Leider hab ich bei einigen Herstellern keine Angaben über das Gesamtgewicht bekommen.

Da das MX ja nur Anhänger bis 2250kg ziehen darf ist das ja durchaus interessant.

Sowas dürfte er ja ziehen oder?

https://www.dethleffs.de/wohnwagen/beduinscandinavia/model/690-bqt/

Welche anderen Anhänger in der Kategorie gibts denn bzw. wie finde ich da eine Auswahl?

Bin da ein Neuling, jedoch besteht ein gewisses Interesse mittlerweile (vl auch Dank Corona).

Wichtig ist immer das Gewicht im anghängten Zustand. Wenn Du z. B. auf einen 1to schweren Baumaschinenanhänger mit 3,5to zGG eine Maschine mit 1250kg drauffährst geht das auch noch mit dem MX.

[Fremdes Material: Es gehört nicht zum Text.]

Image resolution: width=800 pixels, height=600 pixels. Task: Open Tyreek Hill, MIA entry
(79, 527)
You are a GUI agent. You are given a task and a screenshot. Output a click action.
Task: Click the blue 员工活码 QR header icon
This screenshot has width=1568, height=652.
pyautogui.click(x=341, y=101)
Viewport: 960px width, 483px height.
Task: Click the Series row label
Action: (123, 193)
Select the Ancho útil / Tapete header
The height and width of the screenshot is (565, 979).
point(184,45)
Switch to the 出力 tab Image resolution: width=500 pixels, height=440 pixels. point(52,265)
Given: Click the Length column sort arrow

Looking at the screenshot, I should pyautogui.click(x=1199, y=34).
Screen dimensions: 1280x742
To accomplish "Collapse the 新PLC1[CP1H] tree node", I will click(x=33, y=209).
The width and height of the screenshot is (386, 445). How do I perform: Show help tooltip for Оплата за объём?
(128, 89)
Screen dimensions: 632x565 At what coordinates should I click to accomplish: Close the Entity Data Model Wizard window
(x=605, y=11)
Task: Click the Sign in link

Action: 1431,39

Beim WW mußt halt immer aufpassen, das zum Leergewicht immer noch einiges hinzukommt (Gasflaschen, Wasser, Klamotten, Geschirr,.... ) da ist man schnell mal überladen

https://konfigurator.knaustabbert.de/.../...BgaKxEjnUAoyIklg%3D%3D?...

der ging auch noch.

ja 200kg sollte man sicher Reserve haben wurde mir gesagt. jedoch mach ich nicht den fehler und fahr mit gefülltem wassertank wohin. das wird vor ort getankt.

Da müßten Dir die WoWa Spezialisten hier weiterhelfen. Ich fahre zwar viel mit Hänger aber so ein Chmieklo auf Rädern hatte ich noch nicht dran.

Ich glaube aber nicht das Du mit 200kg hinkommen wirst. Wenn Du kein echter Wunderpilot bist wirst Du an so einem Eimer auf jeden Fall einen Mover brauchen, der hat allein schon so um die 50kg.

Wir haben explizit einen 1-achsigen Wohnwagen gewählt, um den Verbrauch in Grenzen zu halten. Es dürften fast alle Einachser vom MX gezogen werden dürfen.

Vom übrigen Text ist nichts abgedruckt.